R uses Dplyr renaming and an old regression model

2023-03-30 21:19:00

Also from Columbia's engineering course, Machine Learning, is a machine learning course taught by IBM's principal investigator.

In 2017, the small broken cinema near the school re-screened Emma Watson's Regression (Chinese called Retrospective, the movie is cliché and mediocre), and the model we used this time is also called Regression...

Background: To study the correlation between prostate-specific antigen levels and some clinical indicators in men who are about to undergo radical prostatectomy (please, this data is super-hardcore).
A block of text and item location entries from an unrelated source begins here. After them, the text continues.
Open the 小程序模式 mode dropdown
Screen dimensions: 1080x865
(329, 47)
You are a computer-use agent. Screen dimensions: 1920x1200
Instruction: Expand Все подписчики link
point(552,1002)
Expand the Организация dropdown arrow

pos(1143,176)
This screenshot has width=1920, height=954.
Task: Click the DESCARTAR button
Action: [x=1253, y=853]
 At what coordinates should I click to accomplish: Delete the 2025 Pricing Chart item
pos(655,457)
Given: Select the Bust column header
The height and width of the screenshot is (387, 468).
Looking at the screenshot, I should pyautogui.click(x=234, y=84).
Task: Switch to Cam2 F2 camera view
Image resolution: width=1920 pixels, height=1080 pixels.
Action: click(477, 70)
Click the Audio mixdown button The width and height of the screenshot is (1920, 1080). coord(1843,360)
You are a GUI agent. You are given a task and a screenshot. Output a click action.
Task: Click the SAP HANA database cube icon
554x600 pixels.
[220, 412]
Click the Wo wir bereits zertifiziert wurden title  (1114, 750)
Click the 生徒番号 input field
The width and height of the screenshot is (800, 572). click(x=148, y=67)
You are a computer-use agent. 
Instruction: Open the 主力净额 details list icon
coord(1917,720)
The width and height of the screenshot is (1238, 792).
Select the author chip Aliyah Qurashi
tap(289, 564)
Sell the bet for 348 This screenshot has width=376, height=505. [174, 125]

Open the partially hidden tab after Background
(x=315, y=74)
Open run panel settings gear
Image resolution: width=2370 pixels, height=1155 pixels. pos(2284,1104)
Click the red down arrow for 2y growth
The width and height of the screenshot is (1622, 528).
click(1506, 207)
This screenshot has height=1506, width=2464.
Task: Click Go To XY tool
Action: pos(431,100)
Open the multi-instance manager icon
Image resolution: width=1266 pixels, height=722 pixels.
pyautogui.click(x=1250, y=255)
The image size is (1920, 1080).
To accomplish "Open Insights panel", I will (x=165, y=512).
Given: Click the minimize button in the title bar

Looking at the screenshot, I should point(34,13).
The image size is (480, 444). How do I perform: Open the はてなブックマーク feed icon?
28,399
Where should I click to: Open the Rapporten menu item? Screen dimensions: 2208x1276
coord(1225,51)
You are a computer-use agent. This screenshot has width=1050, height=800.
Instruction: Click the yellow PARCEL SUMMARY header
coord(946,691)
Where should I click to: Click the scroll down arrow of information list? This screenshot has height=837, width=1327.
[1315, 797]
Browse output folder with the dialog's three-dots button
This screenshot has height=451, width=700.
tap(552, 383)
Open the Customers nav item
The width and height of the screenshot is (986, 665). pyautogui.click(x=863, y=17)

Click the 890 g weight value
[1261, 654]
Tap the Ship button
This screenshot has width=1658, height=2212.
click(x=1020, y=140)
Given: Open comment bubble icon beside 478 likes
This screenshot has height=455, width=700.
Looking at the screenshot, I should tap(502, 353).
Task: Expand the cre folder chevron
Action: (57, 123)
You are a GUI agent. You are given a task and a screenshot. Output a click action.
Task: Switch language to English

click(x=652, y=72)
The dataset comes from Stamey et al. (1989) of Stanford University

data：https://statweb.stanford.edu/~tibs/ElemStatLearn/datasets/prostate.data

description：https://statweb.stanford.edu/~tibs/ElemStatLearn/datasets/prostate.info.txt

Variables included logarithmic cancer volume (LCAVOL), logarithmic prostate weight (LBash), age, benign prostatic hyperplasia (LBPH), seminal vesicle infiltration (SVI), capsular penetration (LCP), Gleason score (Gleason), and percentage of Gleason score 4 or 5 (PGG45). (Note: SVI is a binary variable and Glason is an ordered categorical variable)

Now let's expand the data in columns 2 to 9, because the first column is the observation ID is meaningless, and the 10th column is the "training set" designation. We now need to combine the data to produce a qualified training and testing dataset.

Be careful, because the renaming function in R's Dply package is error-prone. We need to give the combined column 9 a name to make it our dependent variable. When we combine datasets into the format of data frame, the name "V9" is automatically assigned to column 9, which is quite convenient.

If we skip the function "as.data.frame", column 9 has no name (null) and Dply's rename function crashes. The follow-up is the old-fashioned return training, which will not be expanded here.